張宗堂 陳喆 戴衛國
摘 要:針對傳統集成算法不適用于不平衡數據分類的問題,提出基于間隔理論的AdaBoost算法(MOSBoost)。首先通過預訓練得到原始樣本的間隔; 然后依據間隔排序對少類樣本進行啟發式復制,從而形成新的平衡樣本集; 最后將平衡樣本集輸入AdaBoost算法進行訓練以得到最終集成分類器。在UCI數據集上進行測試實驗,利用Fmeasure和Gmean兩個準則對MOSBoost、AdaBoost、隨機過采樣AdaBoost(ROSBoost)和隨機降采樣AdaBoost(RDSBoost)四種算法進行評價。實驗結果表明,MOSBoost算法分類性能優于其他三種算法,其中,相對于AdaBoost算法,MOSBoost算法在Fmeasure和Gmean準則下分別提升了8.4%和6.2%。
關鍵詞:不平衡數據;間隔理論;過采樣方法;集成分類器;機器學習
中圖分類號:TP181
文獻標志碼:A
Abstract: In order to solve the problem that traditional ensemble algorithms are not suitable for imbalanced data classification, Over Sampling AdaBoost based on Margin theory (MOSBoost) was proposed. Firstly, the margins of original samples were obtained by pretraining. Then, the minority class samples were heuristic duplicated by margin sorting thus forming a new balanced sample set. Finally, the finall ensemble classifier was obtained by the trained AdaBoost with the balanced sample set as the input. In the experiment on UCI dataset, Fmeasure and Gmean were used to evaluate MOSBoost, AdaBoost, Random OverSampling AdaBoost (ROSBoost) and Random UnderSampling AdaBoost (RDSBoost). The experimental results show that MOSBoost is superior to other three algorithm. Compared with AdaBoost, MOSBoost improves 8.4% and 6.2% respctively under Fmeasure and Gmean criteria.

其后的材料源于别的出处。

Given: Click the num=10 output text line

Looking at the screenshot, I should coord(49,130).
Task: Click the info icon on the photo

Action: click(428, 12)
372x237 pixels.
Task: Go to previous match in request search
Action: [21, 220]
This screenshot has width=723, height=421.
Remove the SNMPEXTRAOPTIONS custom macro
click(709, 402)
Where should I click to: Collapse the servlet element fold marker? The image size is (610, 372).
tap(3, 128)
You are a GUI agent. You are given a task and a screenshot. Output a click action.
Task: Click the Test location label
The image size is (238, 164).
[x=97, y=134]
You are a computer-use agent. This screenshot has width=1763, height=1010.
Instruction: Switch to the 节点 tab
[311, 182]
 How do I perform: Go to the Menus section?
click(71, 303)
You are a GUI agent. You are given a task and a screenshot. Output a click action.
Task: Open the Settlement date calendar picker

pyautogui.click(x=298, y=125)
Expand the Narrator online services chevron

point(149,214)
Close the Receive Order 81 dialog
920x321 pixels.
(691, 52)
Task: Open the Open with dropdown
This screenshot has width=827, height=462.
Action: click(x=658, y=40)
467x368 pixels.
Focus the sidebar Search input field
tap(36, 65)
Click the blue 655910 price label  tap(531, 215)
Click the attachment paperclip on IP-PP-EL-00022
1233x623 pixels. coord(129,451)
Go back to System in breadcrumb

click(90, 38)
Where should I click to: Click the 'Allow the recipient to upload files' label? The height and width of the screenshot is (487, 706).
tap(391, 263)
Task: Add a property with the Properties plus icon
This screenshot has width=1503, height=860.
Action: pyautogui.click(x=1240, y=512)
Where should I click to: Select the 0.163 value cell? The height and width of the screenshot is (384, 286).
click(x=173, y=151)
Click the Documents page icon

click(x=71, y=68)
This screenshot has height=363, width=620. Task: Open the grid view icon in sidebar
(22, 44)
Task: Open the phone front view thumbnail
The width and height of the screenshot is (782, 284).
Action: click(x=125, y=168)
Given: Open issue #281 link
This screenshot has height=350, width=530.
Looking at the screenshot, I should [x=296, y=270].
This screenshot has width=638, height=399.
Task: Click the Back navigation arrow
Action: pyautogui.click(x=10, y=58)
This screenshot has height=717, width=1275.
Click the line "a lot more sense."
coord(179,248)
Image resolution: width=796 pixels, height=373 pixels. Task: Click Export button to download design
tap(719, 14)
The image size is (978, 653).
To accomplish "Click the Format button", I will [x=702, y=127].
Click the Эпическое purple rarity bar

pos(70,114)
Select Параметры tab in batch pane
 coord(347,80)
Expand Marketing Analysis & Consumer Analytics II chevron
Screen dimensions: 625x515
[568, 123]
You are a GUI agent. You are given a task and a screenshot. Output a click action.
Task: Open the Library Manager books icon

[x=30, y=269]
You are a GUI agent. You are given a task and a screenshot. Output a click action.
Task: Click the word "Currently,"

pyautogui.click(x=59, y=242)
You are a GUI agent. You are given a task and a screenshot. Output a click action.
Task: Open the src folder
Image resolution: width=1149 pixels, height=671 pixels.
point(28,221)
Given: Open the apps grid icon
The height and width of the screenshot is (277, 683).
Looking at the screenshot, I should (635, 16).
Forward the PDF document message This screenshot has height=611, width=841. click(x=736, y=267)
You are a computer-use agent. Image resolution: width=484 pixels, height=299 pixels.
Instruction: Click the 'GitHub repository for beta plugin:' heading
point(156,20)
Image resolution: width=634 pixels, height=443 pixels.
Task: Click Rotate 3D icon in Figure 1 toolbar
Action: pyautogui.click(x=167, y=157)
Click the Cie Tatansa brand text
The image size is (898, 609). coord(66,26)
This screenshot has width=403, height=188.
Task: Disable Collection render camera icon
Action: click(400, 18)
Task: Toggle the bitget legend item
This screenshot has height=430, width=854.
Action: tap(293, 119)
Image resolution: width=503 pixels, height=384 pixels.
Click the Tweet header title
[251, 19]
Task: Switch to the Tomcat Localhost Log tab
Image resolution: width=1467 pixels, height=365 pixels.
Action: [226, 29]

英文關鍵詞Key words: imbalanced data; margin theory; over sampling method; ensemble classifier; machine learning
0 引言
近些年,不平衡數據分類問題成為了機器學習的熱點問題,它廣泛存在于現實生產生活中,例如郵件過濾[1]、圖像分類[2]、軟件缺陷預測[3]、醫療診斷[4]、基因數據分析[5]等。對于二分類問題,不平衡數據中多類的樣本數量遠大于少類。傳統的分類方法以總體分類精度為目標,忽視了類別不平衡性,從而導致少類樣本分類準確率降低,然而少類樣本往往具有較高的價值,這使得錯分代價較大。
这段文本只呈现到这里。